Cybercriminals want personal identifiable information so bad they mimic seemingly legitimate enterprises such the Internet Crime Complaint Center, Microsoft Outlook, DocuSign and Google Docs to tempt victims into giving away IDs.
The IC3 released an alert on impersonation scams. In these schemes, scammers send emails impersonating IC3 to trick recipients into providing PII or downloading malicious files. Users should use caution when reviewing unsolicited messages.
In addition, Campbell, Calif.-based cyberfraud defense firm Barracuda Networks in its Threat Spotlight blog examined how cyberattackers impersonate popular web services such as Outlook, DocuSign and Docs to entice victims into giving away their IDs.
“When you receive an email from a trusted web service such as Microsoft Outlook or DocuSign informing you of unread messages, you might blindly follow the directions to retrieve those messages.
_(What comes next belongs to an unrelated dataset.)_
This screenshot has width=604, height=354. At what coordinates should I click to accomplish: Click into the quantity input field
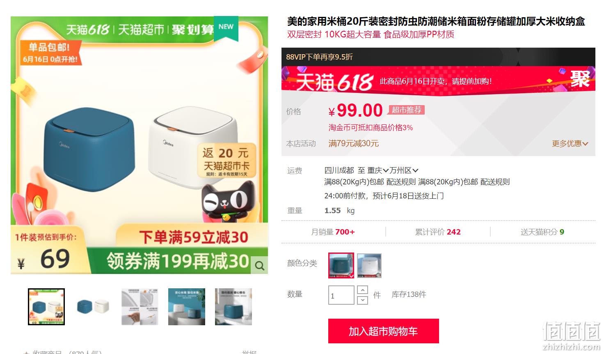[x=341, y=295]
Unfortunately, cybercriminals are taking advantage of these trusted brands to convince you to log in to fake website portals and give up your login credentials,” Asaf Cidon, VP of content security services, for Barracuda, said. “Criminals then use these credentials to either commit fraud or to launch targeted spear-phishing campaigns within an organization to steal the crown jewels.”
Barracuda cited emails containing links directing recipients to a fake login page on a legitimate website. There is no malicious attachment and cybercriminals just hope victims will not recognize the web service web portal login page, and freely enter their credentials, giving attackers full access to their email accounts. In addition, hackers typically use zero-day links, not used in other emails, so they don’t appear on any blacklists. Some links represent legitimate but compromised small business websites and appear to have a high reputation to traditional email security systems, which helps them evade detection.
Cidon noted over the past month, they have seen a high volume of activity around this attack, traditional email security solutions will not catch these emails and many will ultimately reach end users without detection. “Millions of these impersonation emails are being sent out in multiple campaigns and users need to be educated on what to look for when receiving emails.”
After stealing the victim’s credentials, the attacker will typically use them to remotely log into the user’s Office 365 or other email accounts and use this as a launching point for other spear phishing attacks.
At this point, it becomes even more difficult to detect attackers at work because they will send additional emails to other employees or external partners, trying to entice those recipients to click on a link or transfer money to a fraudulent account.
Unfortunately, link protection technologies such as safe links will not protect the user against these hyperlinks, according to Barracuda. Since the link contains a sign in page and does not download any malicious viruses, the user still ends up entering their username and password.
“Even if an organization has traditional email security technologies enabled, there will be nothing preventing the user from providing their credentials to the cunning cybercriminal,” Cidon said. The best hope to stop these attacks is artificial intelligence for real-time spear phishing protection in addition to regular training to raise awareness of evolving and new threats.